Berdasarkan uraian di atas, maka dapat disimpulkan bahwa perkara mengesampingkan demi kepentingan umum adalah berdasarkan pada asas oportunitas (opportuniteit beginsel), yang hanya dapat dilakukan sebelum perkara itu diperiksa di pengadilan negeri.
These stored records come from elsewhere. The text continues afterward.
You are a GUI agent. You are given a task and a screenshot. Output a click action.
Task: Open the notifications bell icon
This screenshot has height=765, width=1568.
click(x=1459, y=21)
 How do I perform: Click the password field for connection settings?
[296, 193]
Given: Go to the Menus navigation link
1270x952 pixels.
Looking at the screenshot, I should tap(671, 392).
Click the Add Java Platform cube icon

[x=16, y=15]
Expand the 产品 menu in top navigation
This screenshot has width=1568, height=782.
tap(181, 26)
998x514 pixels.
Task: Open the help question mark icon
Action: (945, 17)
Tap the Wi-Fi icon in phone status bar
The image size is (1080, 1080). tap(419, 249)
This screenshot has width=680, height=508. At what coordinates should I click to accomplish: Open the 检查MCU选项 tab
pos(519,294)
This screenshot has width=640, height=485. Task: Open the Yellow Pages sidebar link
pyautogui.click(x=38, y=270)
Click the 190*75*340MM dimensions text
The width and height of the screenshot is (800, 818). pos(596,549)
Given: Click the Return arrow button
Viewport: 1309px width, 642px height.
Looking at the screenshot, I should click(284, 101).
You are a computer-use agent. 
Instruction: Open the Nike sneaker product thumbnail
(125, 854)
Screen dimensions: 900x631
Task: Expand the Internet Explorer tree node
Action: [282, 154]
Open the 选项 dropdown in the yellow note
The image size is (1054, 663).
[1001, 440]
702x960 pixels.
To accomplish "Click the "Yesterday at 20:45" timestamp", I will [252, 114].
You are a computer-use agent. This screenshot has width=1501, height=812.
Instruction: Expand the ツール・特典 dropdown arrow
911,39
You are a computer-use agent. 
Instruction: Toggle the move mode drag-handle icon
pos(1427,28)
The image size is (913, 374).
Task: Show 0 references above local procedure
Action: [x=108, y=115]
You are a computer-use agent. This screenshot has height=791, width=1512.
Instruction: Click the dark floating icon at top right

Pengertian “penghentian penuntutan” tidak termasuk penyimpangan perkara untuk kepentingan umum yang menjadi wewenang Jaksa Agung, maka dapat disimpulkan bahwa KUHAP mengikuti eksistensi perwujudan dari asas oportunitas, sehingga demikian perwujudan atas asas oportunitas tidak perlu dipermasalahkan, mengingat dalam kenyataannya perundang-undangan positif di negara kita, yakni dalam KUHAP penjelasan resmi Pasal 77 dan dalam Undang-Undang No. 15 Tahun 1961 (Undang-undang Pokok Kejaksaan) Pasal 8 secara tegas mengakui eksistensi dari perwujudan asas oportunitas, yaitu Jaksa Agung selaku penuntut umum tertinggi berdasarkan kepada keadaan-keadaan yang nyata untuk tidak menuntut suatu perkara pidana di muka persidangan pengadilan pidana agar kepentingan umum tidak lebih dirugikan.


Referensi:
  Simanjuntak Dody. 2011. Dasar Pertimbangan Jaksa Penuntut Umum untuk Mengesampingkan Suatu Perkara Demi Kepentingan Umum ( Tinjauan Kasus Penetapan No.Ttap 001/A/JA/2011  atas Nama Chandra M Hamzah dan Tap 002/A/JA/2011 atas Nama Bibit S Rianto ). Jakarta:  Fakultas Hukum Universitas Kristen Indonesia.